TASK DESCRIPTION: Look over the listing below and tally the lines in which the word "each" turns up. Answer with the tally only.

THE DATA:
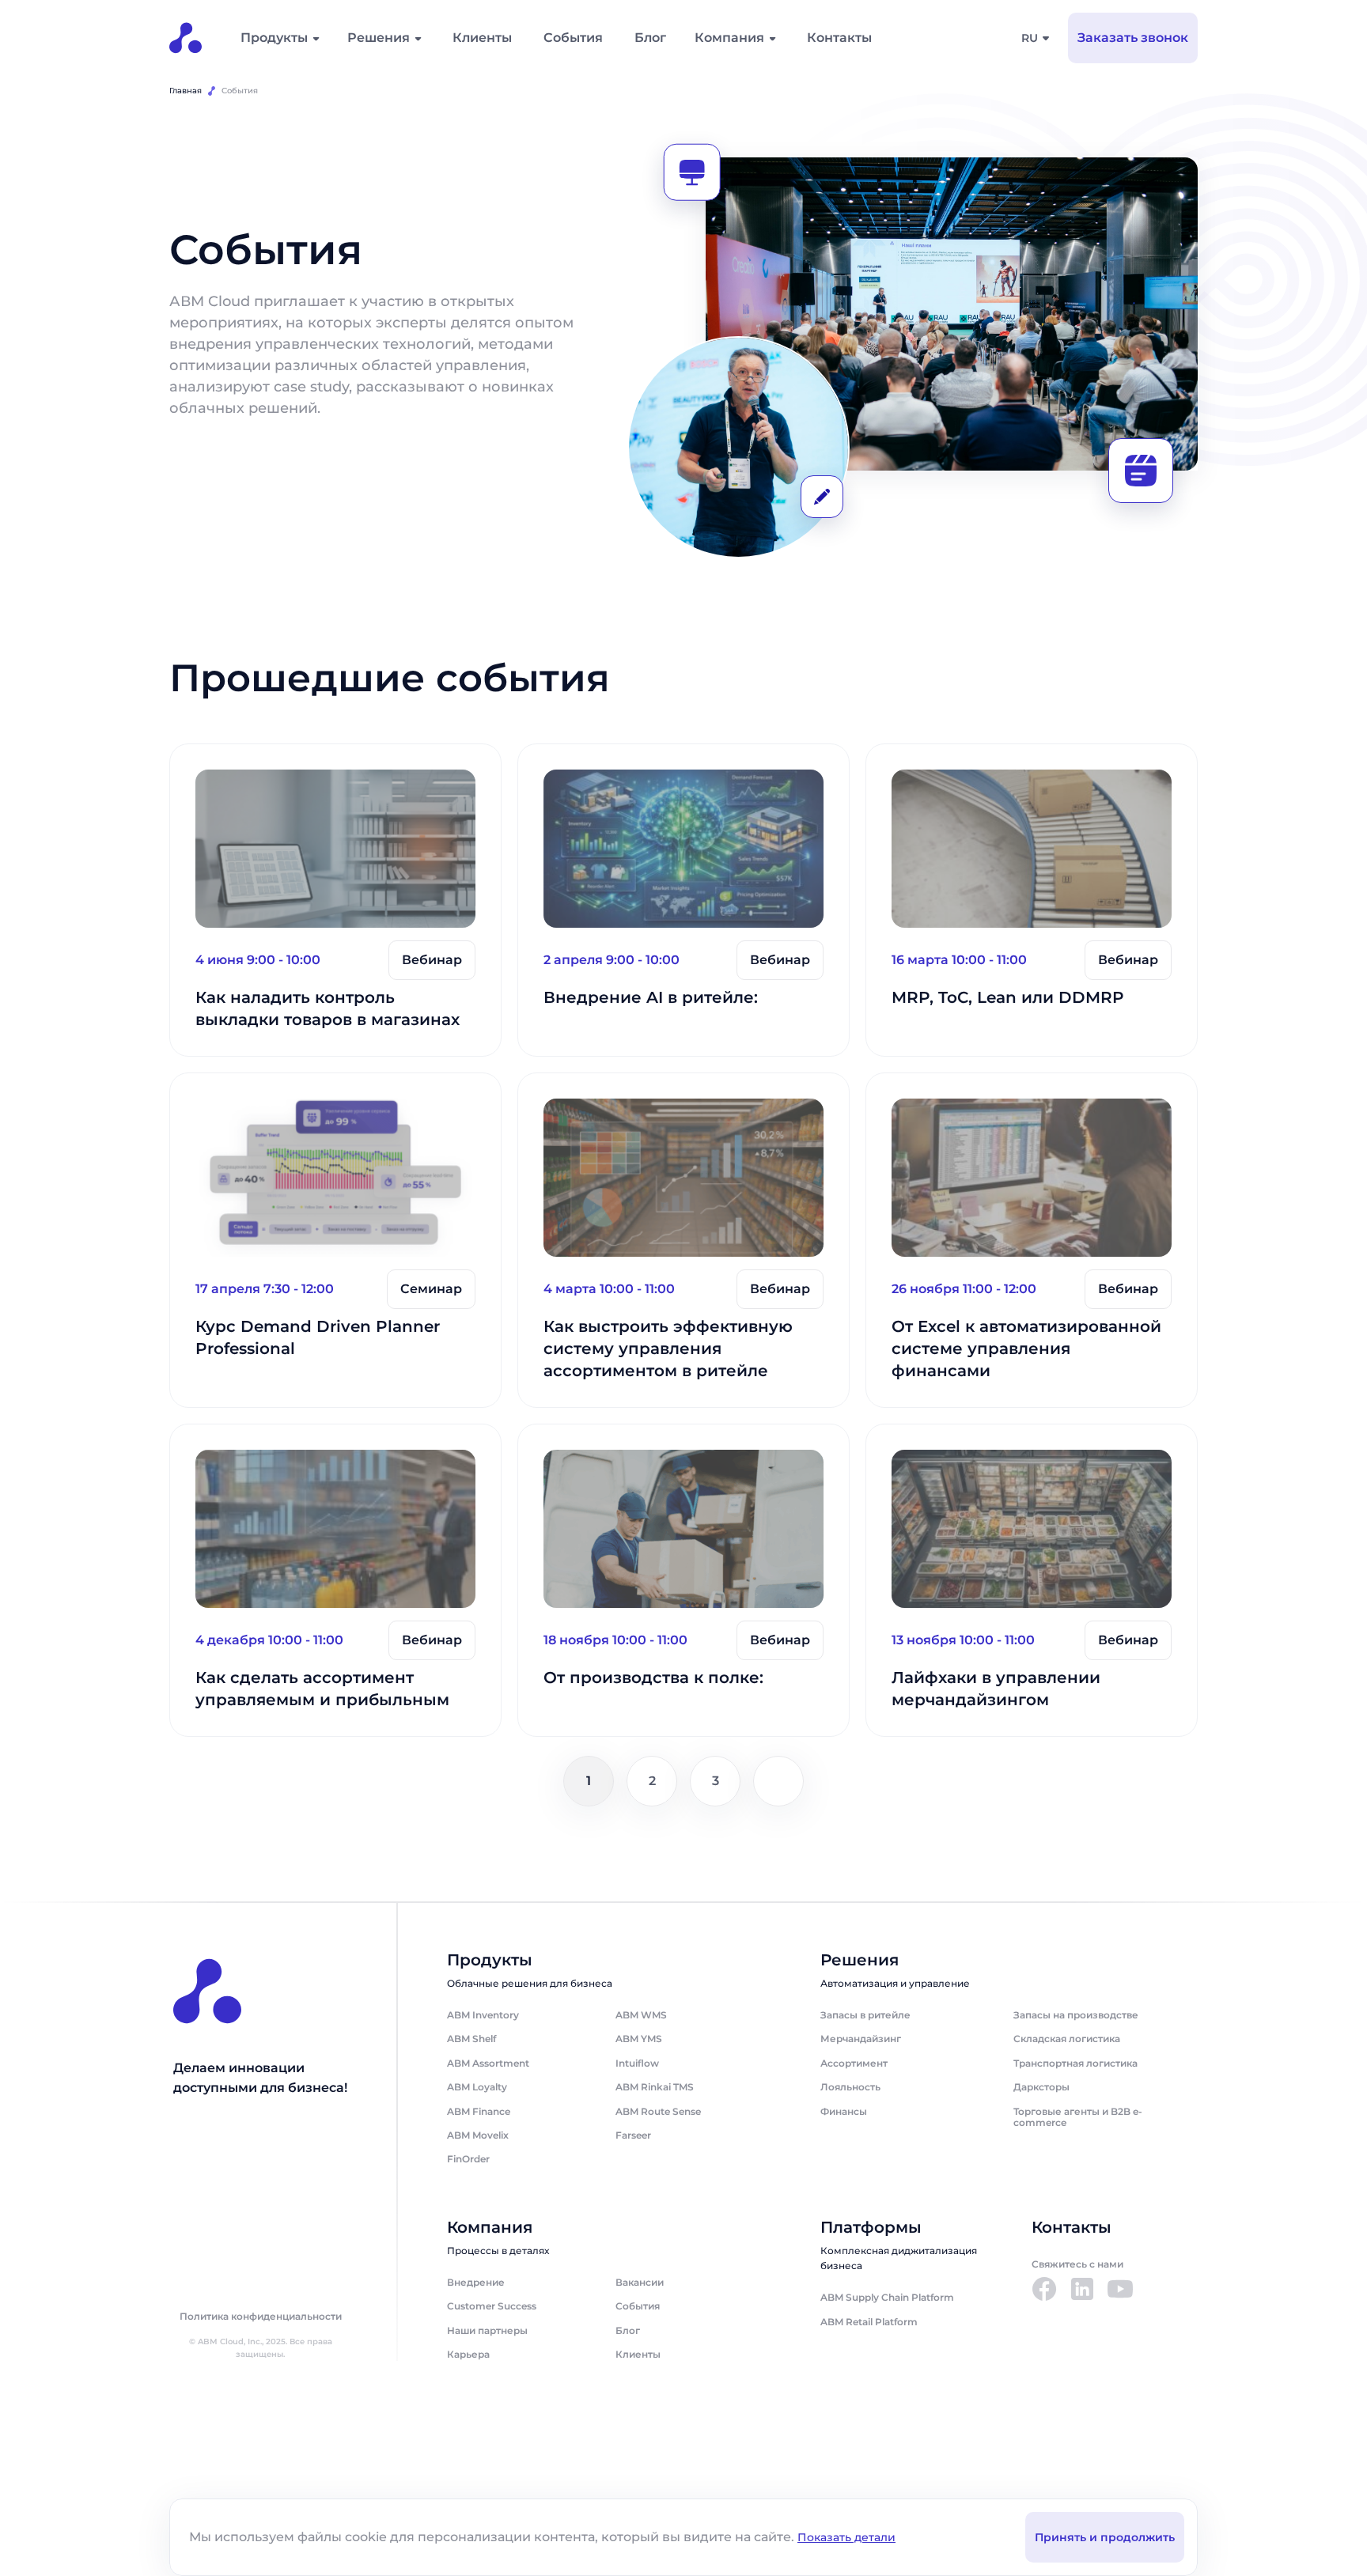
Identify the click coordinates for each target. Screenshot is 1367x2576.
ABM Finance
---
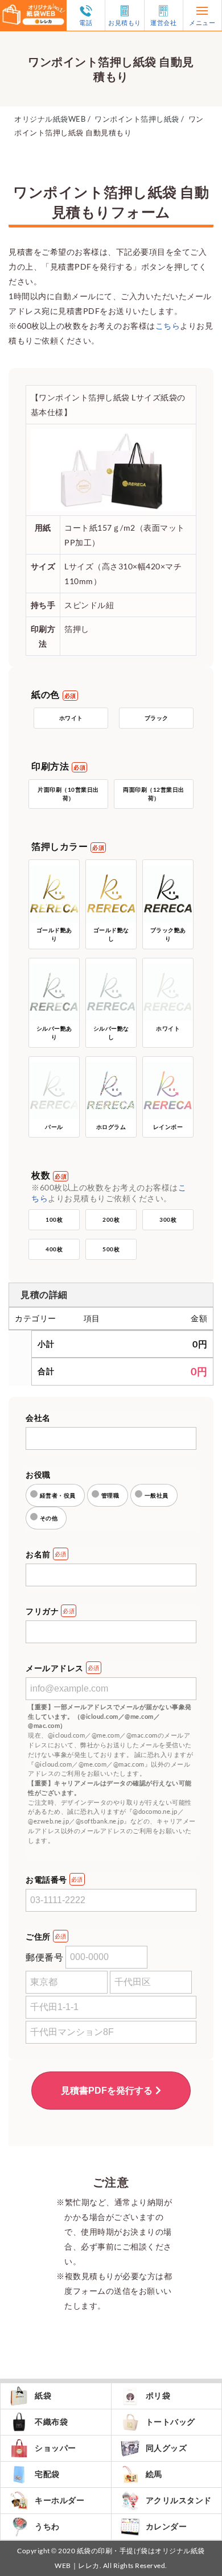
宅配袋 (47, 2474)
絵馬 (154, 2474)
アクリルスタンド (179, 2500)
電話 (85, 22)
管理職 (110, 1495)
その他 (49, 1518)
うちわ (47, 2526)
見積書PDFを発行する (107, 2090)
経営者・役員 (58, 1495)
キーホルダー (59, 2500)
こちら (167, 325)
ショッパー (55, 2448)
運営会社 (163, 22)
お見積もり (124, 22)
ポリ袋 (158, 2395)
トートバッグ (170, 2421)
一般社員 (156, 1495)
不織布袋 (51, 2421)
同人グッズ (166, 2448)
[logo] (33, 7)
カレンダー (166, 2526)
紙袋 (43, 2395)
==
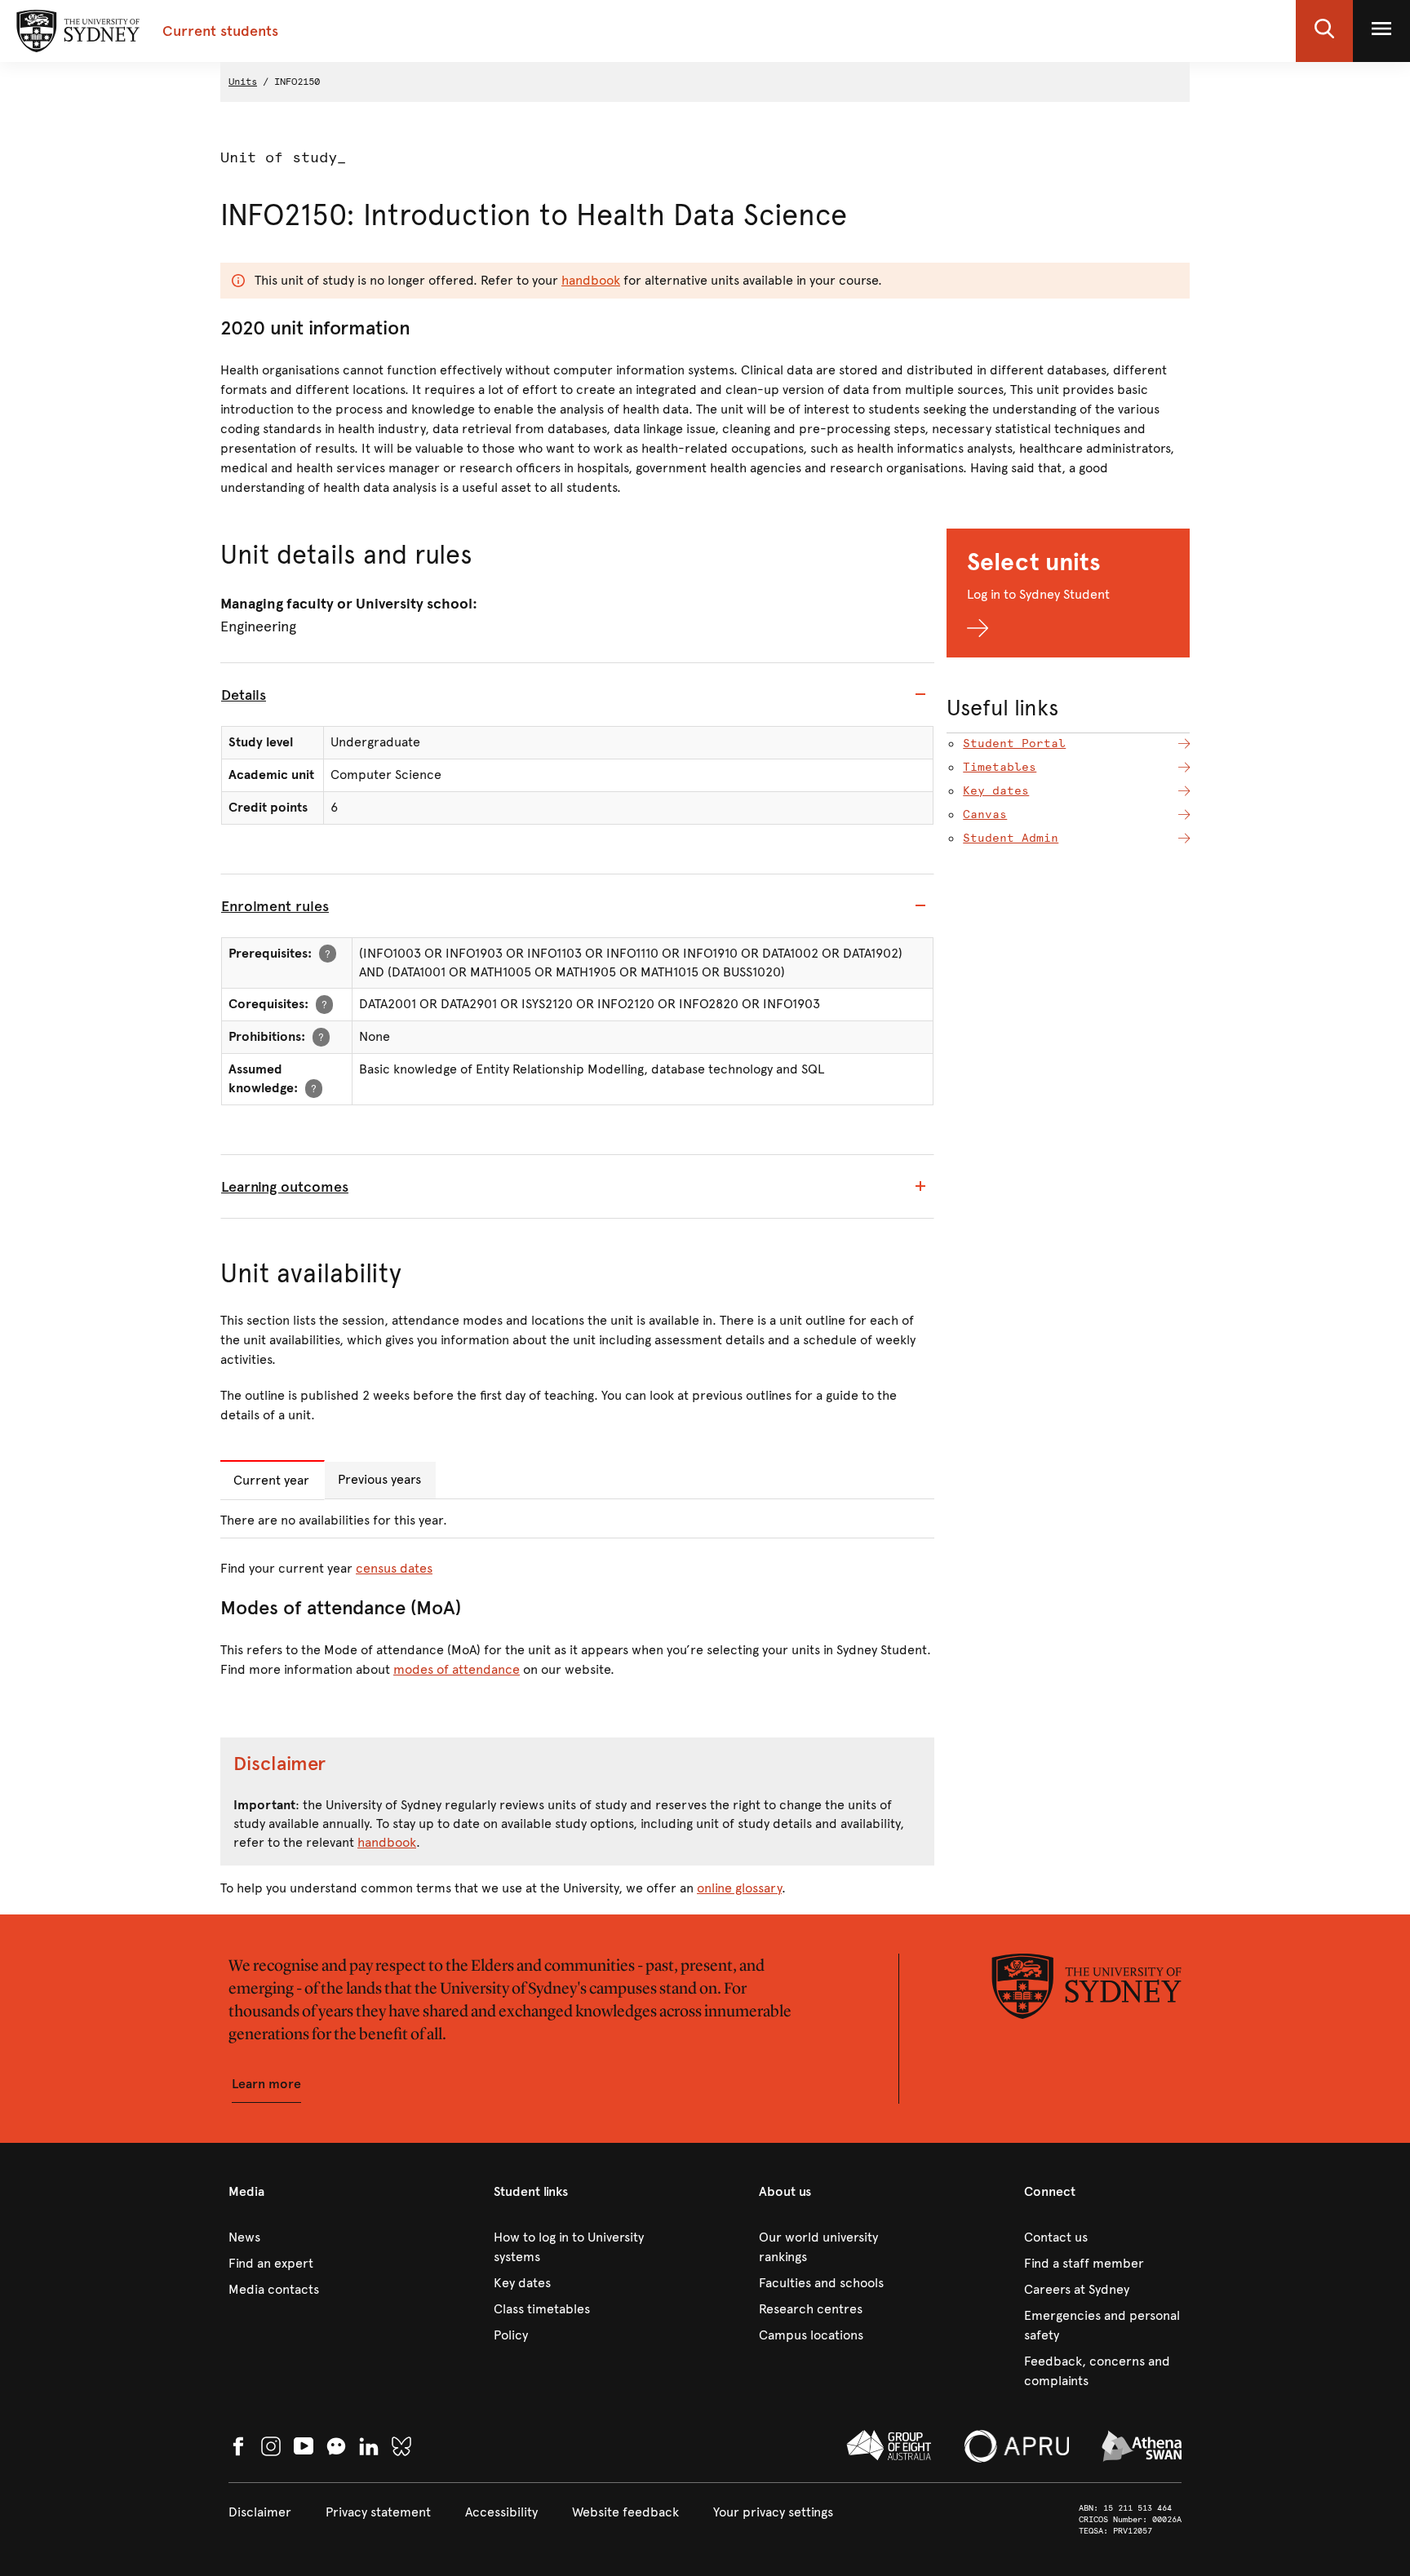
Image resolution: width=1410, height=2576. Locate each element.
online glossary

EXPECTED ANSWER: 2